As an embryo develops tissues bend into complex three-dimensional shapes that lead to organs. Epithelial cells are the building blocks of this process forming for example the outer layer of skin. They also line the blood vessels and organs of all animals.

These cells pack together tightly. To accommodate the curving that occurs during embryonic development it has been assumed that epithelial cells adopt either columnar or bottle-like shapes.

However a group of scientists dug deeper into this phenomenon and discovered a new geometric shape in the process.
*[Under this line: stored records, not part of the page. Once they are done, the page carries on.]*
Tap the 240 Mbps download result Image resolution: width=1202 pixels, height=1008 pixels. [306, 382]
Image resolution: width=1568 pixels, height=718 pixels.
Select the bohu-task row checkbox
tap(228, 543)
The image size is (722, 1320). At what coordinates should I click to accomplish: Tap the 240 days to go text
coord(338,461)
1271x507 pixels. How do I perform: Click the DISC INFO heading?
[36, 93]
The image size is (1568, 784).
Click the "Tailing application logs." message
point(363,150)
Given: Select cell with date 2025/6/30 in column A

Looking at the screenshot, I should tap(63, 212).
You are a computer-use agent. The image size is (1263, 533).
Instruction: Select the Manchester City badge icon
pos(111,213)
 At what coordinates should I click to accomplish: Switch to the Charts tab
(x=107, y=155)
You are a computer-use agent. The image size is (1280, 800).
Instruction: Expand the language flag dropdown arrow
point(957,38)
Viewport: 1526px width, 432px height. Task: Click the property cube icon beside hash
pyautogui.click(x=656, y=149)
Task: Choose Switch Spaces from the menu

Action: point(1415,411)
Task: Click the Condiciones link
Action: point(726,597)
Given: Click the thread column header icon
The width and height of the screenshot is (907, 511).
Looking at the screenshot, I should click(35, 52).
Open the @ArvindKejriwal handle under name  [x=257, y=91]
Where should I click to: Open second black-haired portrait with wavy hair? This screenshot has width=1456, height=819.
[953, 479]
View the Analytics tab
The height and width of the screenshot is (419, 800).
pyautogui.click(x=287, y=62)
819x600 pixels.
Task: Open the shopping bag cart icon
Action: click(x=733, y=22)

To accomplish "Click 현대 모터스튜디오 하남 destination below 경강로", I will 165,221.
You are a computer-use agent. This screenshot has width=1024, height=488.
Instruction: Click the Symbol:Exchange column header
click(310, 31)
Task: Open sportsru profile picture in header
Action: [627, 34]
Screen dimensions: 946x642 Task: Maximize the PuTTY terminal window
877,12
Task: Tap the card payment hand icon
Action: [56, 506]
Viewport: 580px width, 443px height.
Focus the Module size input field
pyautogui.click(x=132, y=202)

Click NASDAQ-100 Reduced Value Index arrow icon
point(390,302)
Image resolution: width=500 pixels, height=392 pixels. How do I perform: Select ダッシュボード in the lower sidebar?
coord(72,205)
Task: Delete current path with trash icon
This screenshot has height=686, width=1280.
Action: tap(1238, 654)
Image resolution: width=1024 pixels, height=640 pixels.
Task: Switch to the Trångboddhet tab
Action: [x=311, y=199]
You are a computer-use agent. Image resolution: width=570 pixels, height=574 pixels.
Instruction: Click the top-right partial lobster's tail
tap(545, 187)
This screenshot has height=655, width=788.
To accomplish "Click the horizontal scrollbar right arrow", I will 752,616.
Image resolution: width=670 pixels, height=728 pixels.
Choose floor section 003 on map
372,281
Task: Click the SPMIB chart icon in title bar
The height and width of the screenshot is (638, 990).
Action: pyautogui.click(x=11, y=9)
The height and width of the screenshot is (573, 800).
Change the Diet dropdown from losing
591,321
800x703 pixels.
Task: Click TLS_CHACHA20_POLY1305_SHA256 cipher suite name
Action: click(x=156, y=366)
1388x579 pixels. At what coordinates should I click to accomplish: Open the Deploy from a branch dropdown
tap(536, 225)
They uncovered that during tissue bending epithelial cells adopt a previously undescribed shape that enables the cells to minimize energy use and maximize packing stability.

Y and colleagues first made the discovery through computational modeling that utilized Voronoi diagramming (In mathematics, a Voronoi diagram is a partitioning of a plane into regions based on distance to points in a specific subset of the plane. That set of points (called seeds, sites, or generators) is specified beforehand, and for each seed there is a corresponding region consisting of all points closer to that seed than to any other. These regions are called Voronoi cells. The Voronoi diagram of a set of points is dual to its Delaunay triangulation) a tool used in a number of fields to understand geometrical organization.

“During the modeling process the results we saw were weird” says Y. “Our model predicted that as the curvature of the tissue increases columns and bottle-shapes were not the only shapes that cells may developed. To our surprise the additional shape didn’t even have a name in math !  One does not normally have the opportunity to name a new shape”.

The group has named the new shape the “scutoid” for its resemblance to the scutellum–the posterior part of an insect thorax or midsection.

To verify the model’s predictions the group investigated the three-dimensional packing of different tissues in different animals. The experimental data confirmed that epithelial cells adopted shapes and three-dimensional packing motifs similar to the ones predicted by the computational model.

Using biophysical approaches the team argues that the scutoids stabilize the three-dimensional packing and make it energetically efficient. As Y puts it: “We have unlocked nature’s solution to achieving efficient epithelial bending”.

Their findings could pave the way to understanding the three-dimensional organization of epithelial organs and lead to advancements in tissue engineering.

“In addition to this fundamental aspect of morphogenesis” they write “the ability to engineer tissues and organs in the future critically relies on the ability to understand and then control the 3D organization of cells”.

Adds Y: “For example if you are looking to grow artificial organs this discovery could help you build a scaffold to encourage this kind of cell packing accurately mimicking nature’s way to efficiently develop tissues”.